**PASSAGE SHOWN**:
The Principle of Public Relevance
and Democratic Persuasion

VALUE DEMOCRACY’S TWO GUIDING IDEAS

I. INTRODUCTION

VALUE DEMOCRACY SEEKS TO AVOID the dystopias of both the Invasive State and the Hateful Society. Unlike the Invasive State, value democracy respects rights, and unlike the Hateful Society, it criticizes inegalitarian viewpoints that oppose the values central to democratic legitimacy. Since value democracy criticizes hateful or discriminatory viewpoints, it can answer the problem of complicity and the concern about regime stability raised by the paradox of rights. Value democracy aims to respond to the paradox of rights by demonstrating that the democratic state can give voice to its own values without abandoning its core commitments to freedom of speech, conscience, and religion for all citizens.
In this chapter, I introduce several concepts that will serve as the building blocks for the theory of value democracy elaborated in the rest of the book. I begin section II of this chapter by introducing a principle of public relevance. According to this principle, beliefs and practices that conflict with the ideal of free and equal citizenship can be of public concern, and should be changed to make them compatible with democratic values. The principle of public relevance applies even when beliefs and practices are protected by rights against state coercion. Under the principle of public relevance, families and civil society organizations are not cordoned off as “private spaces” where discrimination can spread, free from public criticism. I emphasize, however, that the principle of public relevance is limited to beliefs and practices that oppose democratic values; it does not construe all areas of life as political.
I go on in section III to elaborate the meaning of the democratic ideal of free and equal citizenship. I define it in political terms, and distinguish it from more comprehensive notions of equality. In section IV I explain how the individual members of a democratic society can fulfill the principle of public relevance. I present several arguments for why citizens should adopt the values of free and equal citizenship as part of their beliefs. I also introduce the notion of reflective revision as a way of elaborating how citizens might evaluate and change their views.

**PROVIDED RECORDS**:
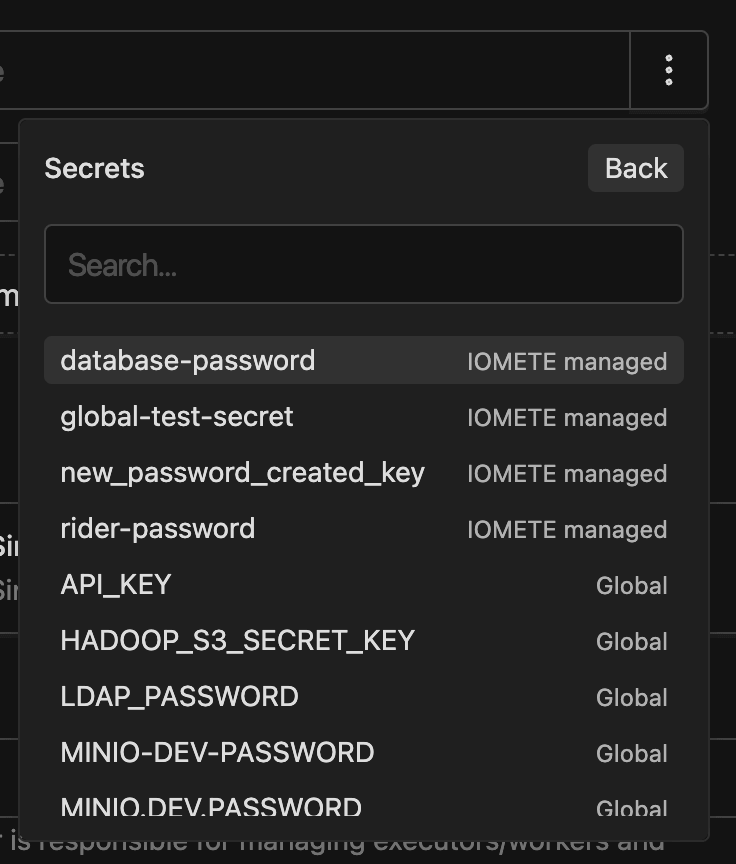Select the Search input field
This screenshot has width=736, height=864.
click(x=364, y=264)
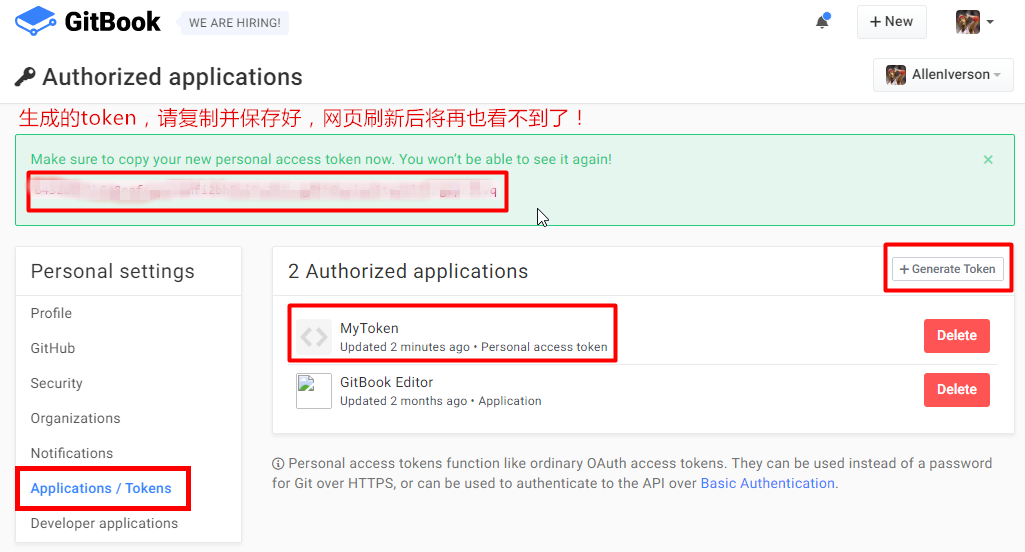Click the AllenIverson avatar in the account switcher
Image resolution: width=1025 pixels, height=552 pixels.
896,75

**TASKS TO CARRY OUT**:
A. Copy out the entire listing that follows the passage on value democracy, line for line, and leave the pictures out.
B. Resume the passage on value democracy after its last sentence and write what comes next.

**SOLVED PROBLEMS**:
A.
Select the Search input field
This screenshot has width=736, height=864.
click(x=364, y=264)
Click the AllenIverson avatar in the account switcher
Image resolution: width=1025 pixels, height=552 pixels.
896,75

B.
In section V, I introduce the notion of democratic persuasion to describe how the state can promote democratic values. Value democracy accepts that the state’s coercive power might be appropriate for protecting rights in certain cases, such as using the police to stop violence or enforcing the Civil Rights Act to uphold non-discrimination in the workplace. However, an important puzzle arises when citizens use their rights of free expression to advocate discriminatory beliefs. For example, citizens might exercise their freedom of expression to advocate denying equality for women or minorities. When confronted with viewpoints that are inegalitarian but protected by rights, value democracy calls for what I refer to as democratic persuasion. I will suggest that the state rightly engages in democratic persuasion when it exercises its expressive capacity to promote the values of free and equal citizenship. Democratic persuasion helps the state to avoid the charge that its protection of free expression for hateful or discriminatory viewpoints makes it complicit in them. The state avoids complicity by using democratic persuasion to criticize these viewpoints and to clarify that it does not condone them. Democratic persuasion also serves to answer concerns from militant democrats about the stability of liberal democracy. By engaging in democratic persuasion, the state can defend itself against the viewpoints that are inimical to its most basic values.
In sum, this chapter shows that value democracy can address the problems of the Hateful Society without straying into the dystopia of the Invasive State. It does so by recognizing that some beliefs, which are protected by rights, are publicly relevant when they conflict with the values of free and equal citizenship. To counter hateful viewpoints, value democracy offers two non-coercive ways of promoting democratic values. The first is reflective revision by citizens, and the second is democratic persuasion by the state. After introducing the ideas of public relevance, free and equal citizenship, reflective revision, and democratic persuasion in this chapter, subsequent chapters build on the discussion to develop and defend more fully these key ideas, which are central to my account of value democracy.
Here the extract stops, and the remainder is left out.